이중균  ·  AI·데이터 분석 & 바이브코딩 전문가 2026. 4. 21

누군가에게 복잡한 질문을 던졌을 때, "잠깐만, 정리해 볼게"라고 말하는 사람과 곧바로 답부터 내뱉는 사람 중 누구의 답이 더 신뢰가 갈까. 대부분은 전자를 고를 것이다. 한 박자 멈추고, 머릿속에서 순서를 세우고, 빠진 조건이 없는지 되짚은 뒤에 나오는 답은 직감적인 답과 질적으로 다르다. 이건 경험이지, 이론이 아니다.

흥미로운 사실은 대형 언어 모델(LLM)에게도 정확히 같은 원리가 작동한다는 것이다. 2022년, 도쿄대학교의 Kojima 등은 프롬프트 끝에 딱 한 문장을 덧붙였다. "Let's think step by step." 그 한 문장만으로 산술 문제의 정답률이 17.7%에서 78.7%로 뛰었다. 모델이 달라진 것이 아니다. 같은 모델에게 "천천히 단계를 밟으라"고 말해 줬을 뿐이다.

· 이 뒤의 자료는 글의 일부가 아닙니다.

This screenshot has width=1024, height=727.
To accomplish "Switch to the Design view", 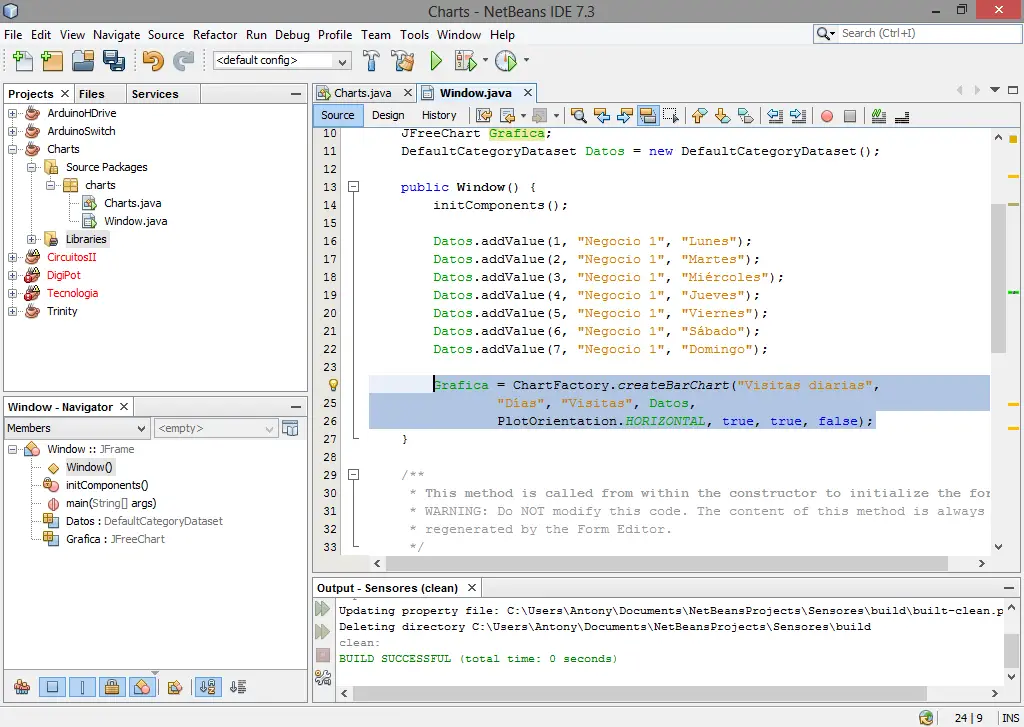I will tap(388, 115).
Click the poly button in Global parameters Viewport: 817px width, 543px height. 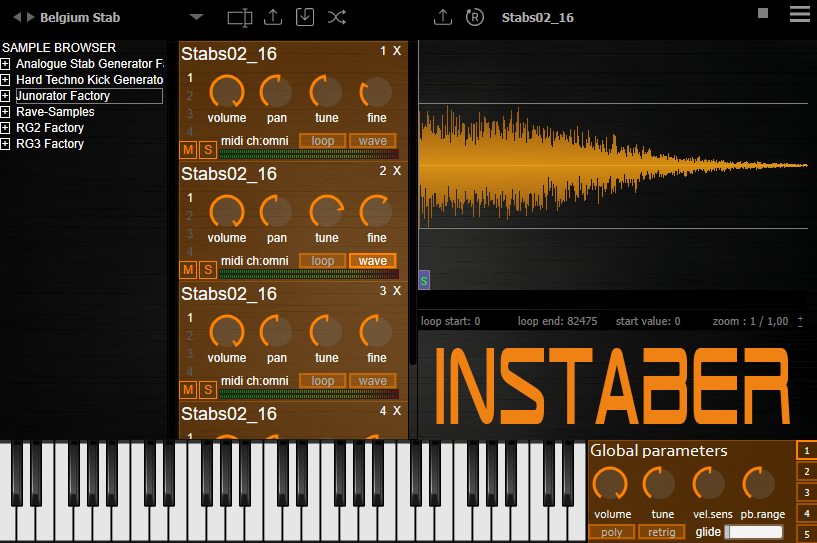click(612, 532)
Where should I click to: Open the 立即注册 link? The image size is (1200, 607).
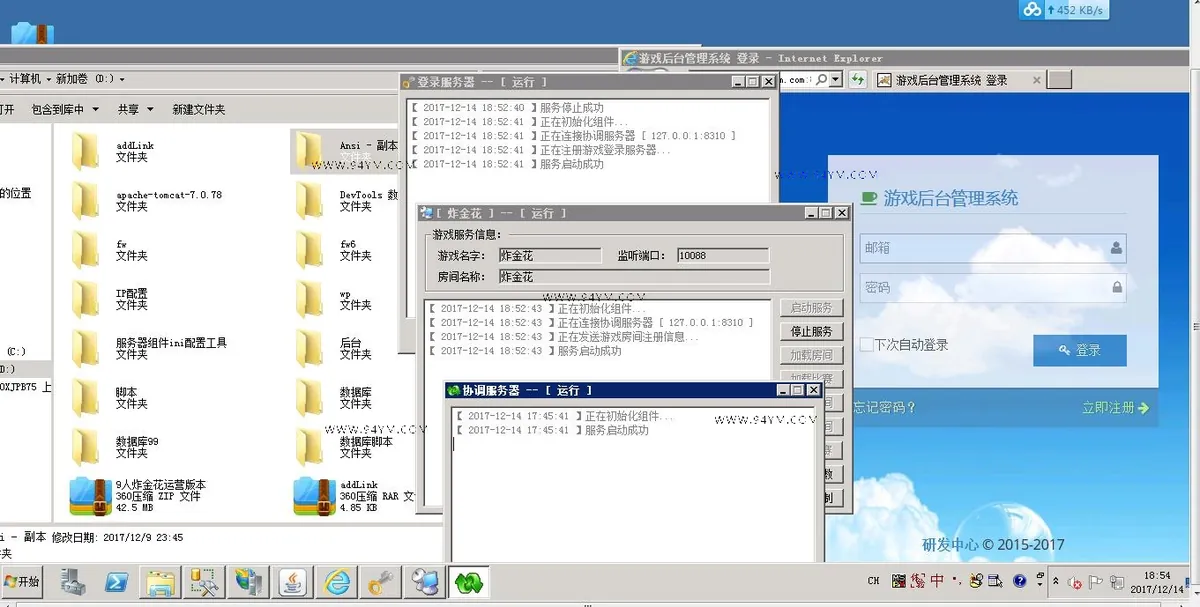1115,407
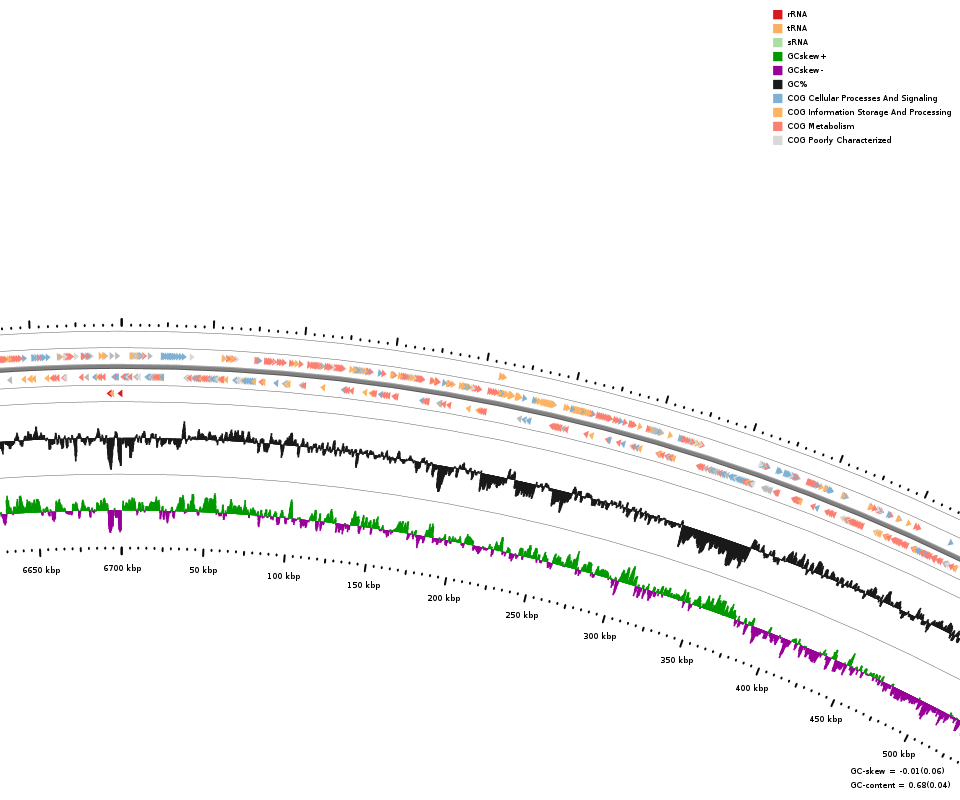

이 글은 그 현상을 좀 더 깊이 들여다보려는 기록이다. 단계별 사고가 왜 사람에게 효과적인지, AI에게는 어떤 메커니즘으로 작동하는지, 그리고 실무에서 이 원리를 어떻게 설계에 녹여야 하는지를 풀어 보려 한다.

01 / 인간의 뇌쪼개야 풀린다 — 인지과학이 말하는 것

MIT의 인지과학 연구팀은 인간이 복잡한 문제를 푸는 방식을 오랫동안 관찰해 왔다. 결론은 의외로 단순하다. 사람은 문제를 관리 가능한 하위 과제로 쪼갤 때 가장 잘 푼다. 커피 한 잔을 사러 가는 일조차 우리 뇌는 세 단계로 나눈다. 건물 밖으로 나가기, 카페까지 이동하기, 카페에서 커피 받기. 만약 엘리베이터가 고장 났다면? 첫 번째 단계만 수정하면 된다. 나머지 두 단계는 건드릴 필요가 없다.

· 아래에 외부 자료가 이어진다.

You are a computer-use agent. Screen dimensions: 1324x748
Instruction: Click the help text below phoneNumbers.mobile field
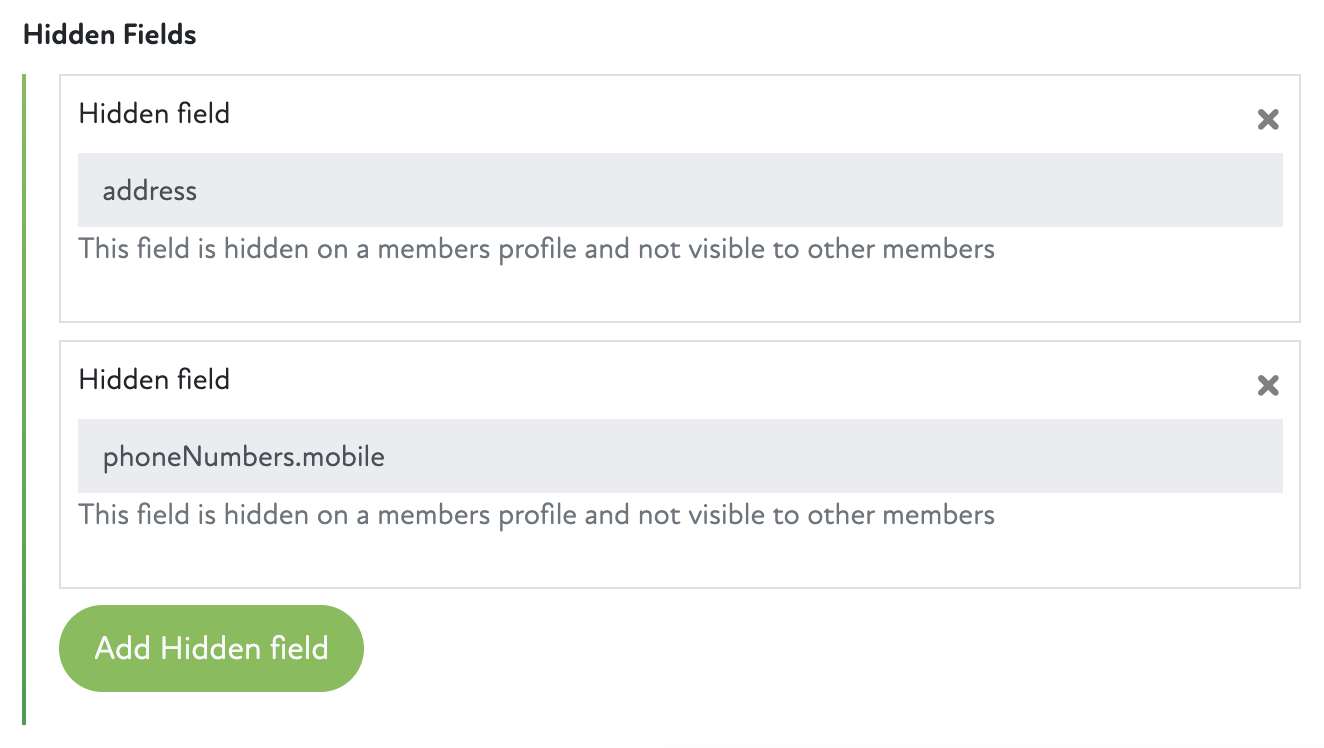[x=536, y=515]
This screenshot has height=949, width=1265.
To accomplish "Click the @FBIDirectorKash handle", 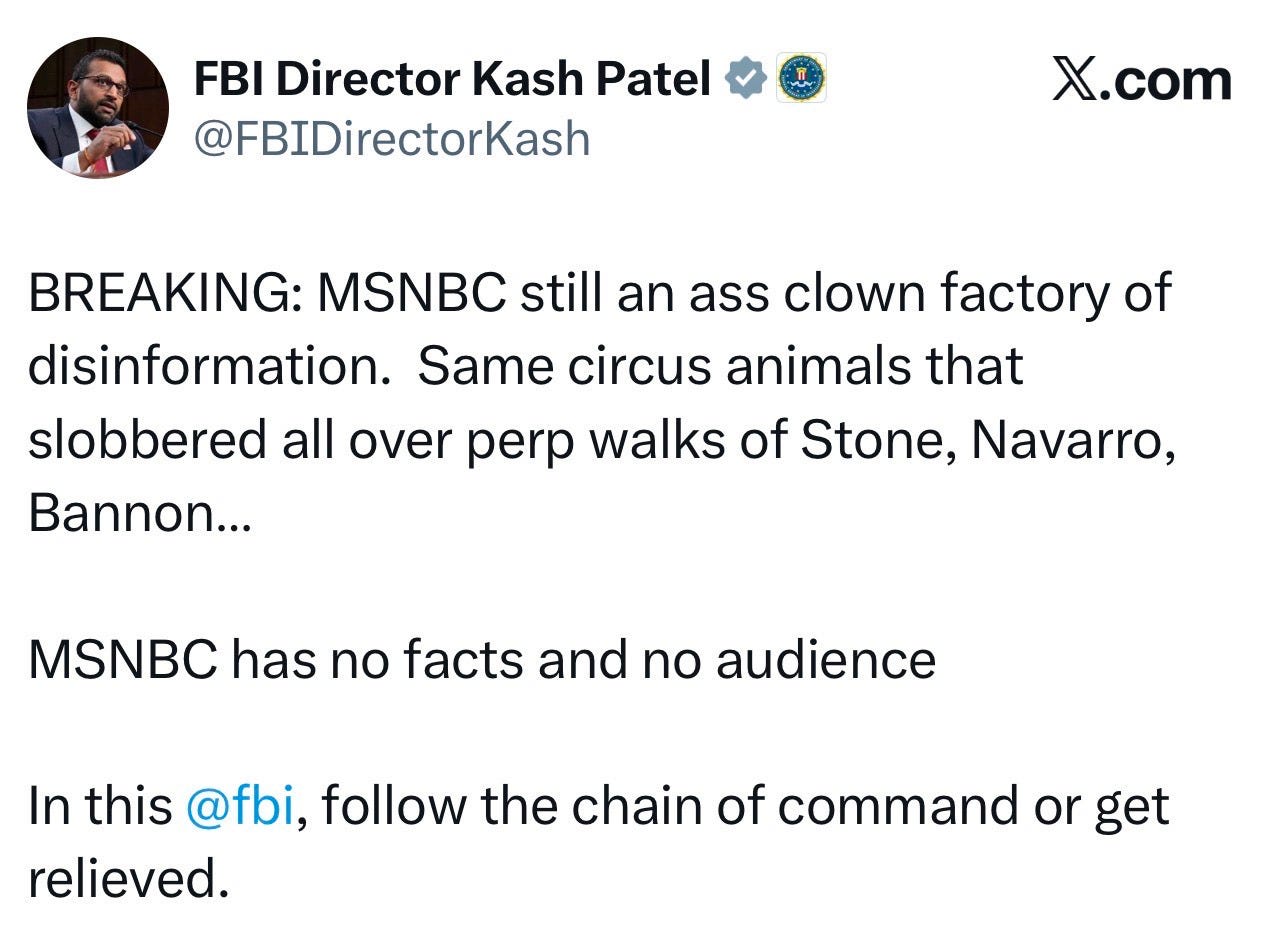I will click(391, 138).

이 전략이 강력한 이유는 작업 기억(working memory)의 한계와 관련이 있다. 인간의 작업 기억은 한 번에 7±2개의 항목만 다룰 수 있다는 것이 정설이다. 열 가지 조건을 동시에 고려해야 하는 문제를 한꺼번에 풀려고 하면 뇌는 과부하에 빠진다. 하지만 같은 문제를 세 단계로 쪼개면, 각 단계에서 고려해야 할 조건은 서너 개로 줄어든다. 작업 기억의 한계 안에 들어오는 것이다.

직감적 사고
모든 조건을 동시에 처리 → 작업 기억 과부하 → 중요한 조건 누락 → 오류율 상승
단계별 사고
문제를 하위 과제로 분해 → 각 단계에서 소수의 조건만 처리 → 중간 결과 점검 → 오류 조기 발견

인지심리학에서는 이를 위계적 추론(hierarchical reasoning)이라 부른다. 큰 목표를 상위 층에 두고, 그 아래에 중간 목표, 가장 아래에 구체적 행동을 배치하는 구조다. 학생들이 큰 과제를 끝낼 때 가장 효과적인 전략이 "단계로 나누어 하나씩 해치우기"라는 건 누구나 경험적으로 안다. 인지과학은 그 경험을 실험실에서 확인해 주었을 뿐이다.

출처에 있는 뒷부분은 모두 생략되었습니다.